- **EXERCISE AIM**
Would you print out every entry exactly as given?

------ RECORDS SHOWN ------

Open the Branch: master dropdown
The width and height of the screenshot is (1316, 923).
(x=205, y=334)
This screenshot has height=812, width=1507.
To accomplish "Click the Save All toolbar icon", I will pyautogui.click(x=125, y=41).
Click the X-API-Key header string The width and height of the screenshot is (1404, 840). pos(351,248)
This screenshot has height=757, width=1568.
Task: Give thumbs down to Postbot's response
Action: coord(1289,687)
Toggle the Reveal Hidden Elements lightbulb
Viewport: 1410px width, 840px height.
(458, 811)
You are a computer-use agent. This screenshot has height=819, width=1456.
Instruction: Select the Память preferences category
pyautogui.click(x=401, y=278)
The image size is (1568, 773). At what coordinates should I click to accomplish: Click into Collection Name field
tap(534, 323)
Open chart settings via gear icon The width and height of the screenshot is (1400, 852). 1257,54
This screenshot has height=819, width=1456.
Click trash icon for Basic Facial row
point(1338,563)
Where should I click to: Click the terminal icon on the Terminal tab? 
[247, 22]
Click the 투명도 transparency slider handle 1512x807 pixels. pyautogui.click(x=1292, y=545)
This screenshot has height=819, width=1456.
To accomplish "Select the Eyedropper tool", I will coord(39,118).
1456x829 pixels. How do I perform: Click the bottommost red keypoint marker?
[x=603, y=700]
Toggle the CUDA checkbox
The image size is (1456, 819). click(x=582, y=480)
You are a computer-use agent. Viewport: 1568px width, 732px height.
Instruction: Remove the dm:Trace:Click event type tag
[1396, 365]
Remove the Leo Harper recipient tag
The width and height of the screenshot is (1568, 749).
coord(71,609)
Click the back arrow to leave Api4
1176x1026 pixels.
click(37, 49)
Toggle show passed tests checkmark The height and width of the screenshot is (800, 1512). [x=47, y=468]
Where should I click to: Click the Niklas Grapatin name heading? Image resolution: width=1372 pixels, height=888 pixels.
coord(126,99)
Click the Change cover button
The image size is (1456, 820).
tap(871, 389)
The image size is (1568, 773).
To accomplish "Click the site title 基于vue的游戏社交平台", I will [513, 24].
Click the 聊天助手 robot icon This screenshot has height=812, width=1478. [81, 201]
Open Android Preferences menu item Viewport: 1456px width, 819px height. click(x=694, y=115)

------

- **WRITTEN SOLUTION**
Open the Branch: master dropdown
The width and height of the screenshot is (1316, 923).
(x=205, y=334)
This screenshot has height=812, width=1507.
To accomplish "Click the Save All toolbar icon", I will pyautogui.click(x=125, y=41).
Click the X-API-Key header string The width and height of the screenshot is (1404, 840). pos(351,248)
This screenshot has height=757, width=1568.
Task: Give thumbs down to Postbot's response
Action: coord(1289,687)
Toggle the Reveal Hidden Elements lightbulb
Viewport: 1410px width, 840px height.
(458, 811)
You are a computer-use agent. This screenshot has height=819, width=1456.
Instruction: Select the Память preferences category
pyautogui.click(x=401, y=278)
The image size is (1568, 773). At what coordinates should I click to accomplish: Click into Collection Name field
tap(534, 323)
Open chart settings via gear icon The width and height of the screenshot is (1400, 852). 1257,54
This screenshot has height=819, width=1456.
Click trash icon for Basic Facial row
point(1338,563)
Where should I click to: Click the terminal icon on the Terminal tab? 
[247, 22]
Click the 투명도 transparency slider handle 1512x807 pixels. pyautogui.click(x=1292, y=545)
This screenshot has height=819, width=1456.
To accomplish "Select the Eyedropper tool", I will coord(39,118).
1456x829 pixels. How do I perform: Click the bottommost red keypoint marker?
[x=603, y=700]
Toggle the CUDA checkbox
The image size is (1456, 819). click(x=582, y=480)
You are a computer-use agent. Viewport: 1568px width, 732px height.
Instruction: Remove the dm:Trace:Click event type tag
[1396, 365]
Remove the Leo Harper recipient tag
The width and height of the screenshot is (1568, 749).
coord(71,609)
Click the back arrow to leave Api4
1176x1026 pixels.
click(37, 49)
Toggle show passed tests checkmark The height and width of the screenshot is (800, 1512). [x=47, y=468]
Where should I click to: Click the Niklas Grapatin name heading? Image resolution: width=1372 pixels, height=888 pixels.
coord(126,99)
Click the Change cover button
The image size is (1456, 820).
tap(871, 389)
The image size is (1568, 773).
To accomplish "Click the site title 基于vue的游戏社交平台", I will [513, 24].
Click the 聊天助手 robot icon This screenshot has height=812, width=1478. [81, 201]
Open Android Preferences menu item Viewport: 1456px width, 819px height. click(x=694, y=115)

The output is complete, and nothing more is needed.